▼▼▼
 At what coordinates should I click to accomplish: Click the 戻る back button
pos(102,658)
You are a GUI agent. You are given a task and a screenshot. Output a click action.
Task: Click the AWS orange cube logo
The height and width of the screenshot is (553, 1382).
▲▲▲
▶ _What needs to be done_
Copy the lines that hold the word "screenshot". Take them from the records above.

▶ _Exercise response_
You are a GUI agent. You are given a task and a screenshot. Output a click action.
The height and width of the screenshot is (553, 1382).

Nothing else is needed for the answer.